Facsimile of Minkowski’s 1908 publication on spacetime.

Felix Hausdorff and Fractals (1918)

No story of multiple “integer” dimensions can be complete without mentioning the existence of “fractional” dimensions, also known as fractals. The individual who is most responsible for the concepts and mathematics of fractional dimensions was Felix Hausdorff. Before being compelled to commit suicide by being jewish in Nazi Germany, he was a leading light in the intellectual life of Leipzig, Germany. By day he was a brilliant mathematician, by night he was the author Paul Mongré writing poetry and plays.

In 1918, as the war was ending, he wrote a small book “Dimension and Outer Measure” that established ways to construct sets whose measured dimensions were fractions rather than integers [12]. Benoit Mandelbrot would later popularize these sets as “fractals” in the 1980’s. For the background on a history of fractals, see the Blog A Short History of Fractals.

Felix Hausdorff photo
Felix Hausdorff (1868 – 1942)
Illustration of Sierpinski Gasket with fractal dimension
Example of a fractal set with embedding dimension DE = 2, topological dimension DT = 1, and fractal dimension DH = 1.585.


The Fifth Dimension of Theodore Kaluza (1921) and Oskar Klein (1926)

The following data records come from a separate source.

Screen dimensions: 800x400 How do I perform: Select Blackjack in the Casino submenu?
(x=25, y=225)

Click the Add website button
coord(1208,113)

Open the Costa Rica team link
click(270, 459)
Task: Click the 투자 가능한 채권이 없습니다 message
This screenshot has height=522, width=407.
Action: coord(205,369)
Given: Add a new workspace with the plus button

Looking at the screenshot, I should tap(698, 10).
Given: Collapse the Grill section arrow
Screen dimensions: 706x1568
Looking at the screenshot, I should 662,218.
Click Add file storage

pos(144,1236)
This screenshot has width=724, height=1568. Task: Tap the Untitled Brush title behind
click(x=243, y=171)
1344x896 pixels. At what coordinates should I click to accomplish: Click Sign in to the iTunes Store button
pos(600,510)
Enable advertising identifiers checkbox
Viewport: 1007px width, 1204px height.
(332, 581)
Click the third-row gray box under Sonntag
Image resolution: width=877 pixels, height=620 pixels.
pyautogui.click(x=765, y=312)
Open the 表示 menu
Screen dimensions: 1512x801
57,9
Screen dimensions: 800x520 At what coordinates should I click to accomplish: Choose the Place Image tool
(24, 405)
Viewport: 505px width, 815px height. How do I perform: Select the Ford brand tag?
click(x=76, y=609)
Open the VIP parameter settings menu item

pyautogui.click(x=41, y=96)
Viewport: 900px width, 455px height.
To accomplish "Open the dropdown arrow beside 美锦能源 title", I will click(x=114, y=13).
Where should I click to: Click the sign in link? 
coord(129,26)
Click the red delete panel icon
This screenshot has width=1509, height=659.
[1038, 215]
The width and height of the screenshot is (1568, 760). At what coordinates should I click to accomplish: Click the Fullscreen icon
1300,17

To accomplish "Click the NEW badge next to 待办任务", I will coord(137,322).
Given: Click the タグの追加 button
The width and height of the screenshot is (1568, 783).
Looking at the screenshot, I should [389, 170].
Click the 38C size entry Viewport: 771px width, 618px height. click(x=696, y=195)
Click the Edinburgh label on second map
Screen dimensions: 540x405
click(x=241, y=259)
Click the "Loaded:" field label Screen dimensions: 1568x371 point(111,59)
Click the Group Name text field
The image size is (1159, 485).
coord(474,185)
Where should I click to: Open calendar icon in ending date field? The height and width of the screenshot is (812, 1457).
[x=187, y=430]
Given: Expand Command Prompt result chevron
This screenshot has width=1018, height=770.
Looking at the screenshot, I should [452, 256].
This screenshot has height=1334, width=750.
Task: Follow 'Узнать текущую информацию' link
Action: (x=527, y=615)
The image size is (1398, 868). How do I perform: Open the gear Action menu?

The first theoretical steps to develop a theory of a physical hyperspace (in contrast to merely a geometric hyperspace) were taken by Theodore Kaluza at the University of Königsberg in Prussia. He added an additional spatial dimension to Minkowski spacetime as an attempt to unify the forces of gravity with the forces of electromagnetism. Kaluza’s paper was communicated to the journal of the Prussian Academy of Science in 1921 through Einstein who saw the unification principles as a parallel of some of his own attempts [13]. However, Kaluza’s theory was fully classical and did not include the new quantum theory that was developing at that time in the hands of Heisenberg, Bohr and Born.

Oskar Klein was a Swedish physicist who was in the “second wave” of quantum physicists having studied under Bohr. Unaware of Kaluza’s work, Klein developed a quantum theory of a five-dimensional spacetime [14]. For the theory to be self-consistent, it was necessary to roll up the extra dimension into a tight cylinder. This is like a strand a spaghetti—looking at it from far away it looks like a one-dimensional string, but an ant crawling on the spaghetti can move in two dimensions—along the long direction, or looping around it in the short direction called a compact dimension. Klein’s theory was an early attempt at what would later be called string theory. For the historical background on Kaluza and Klein, see the Blog on Oskar Klein.

Klein-gordon equation compared to the Schrödinger and Dirac equations
The wave equations of Klein-Gordon, Schrödinger and Dirac.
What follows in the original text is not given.